The Arkansas Board of Education voted to dissolve the Stephens School District in April 2014. The portion in Ouachita County, including Stephens, was assigned to Camden Fairview. Therefore Stephens was added to the Camden Fairview High attendance area.

== Academics ==
The assumed course of study for students is to follow the Smart Core curriculum developed by the Arkansas Department of Education (ADE).
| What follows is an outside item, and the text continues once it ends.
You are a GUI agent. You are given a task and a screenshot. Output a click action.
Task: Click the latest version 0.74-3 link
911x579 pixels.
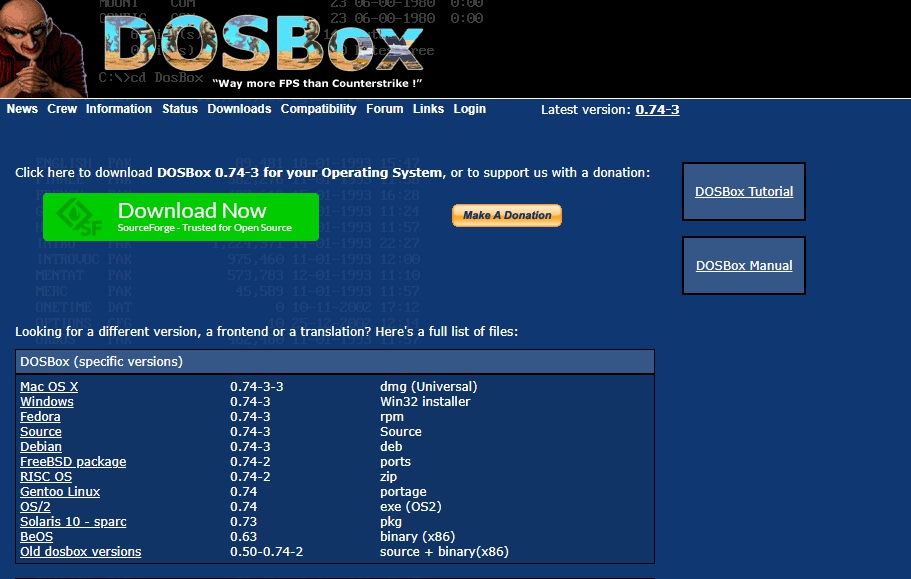tap(657, 110)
Students complete regular (core and career focus) courses and exams and may select Advanced Placement (AP) coursework and exams that provide an opportunity for college credit.

== Athletics ==
The mascot of Camden Fairview is the Cardinal with the school colors of red and white.

The Camden Fairview Cardinals compete in the 5A South Conference administered by the Arkansas Activities Association (AAA) in interscholastic teams for football, boys basketball, girls basketball, baseball, softball, and volleyball.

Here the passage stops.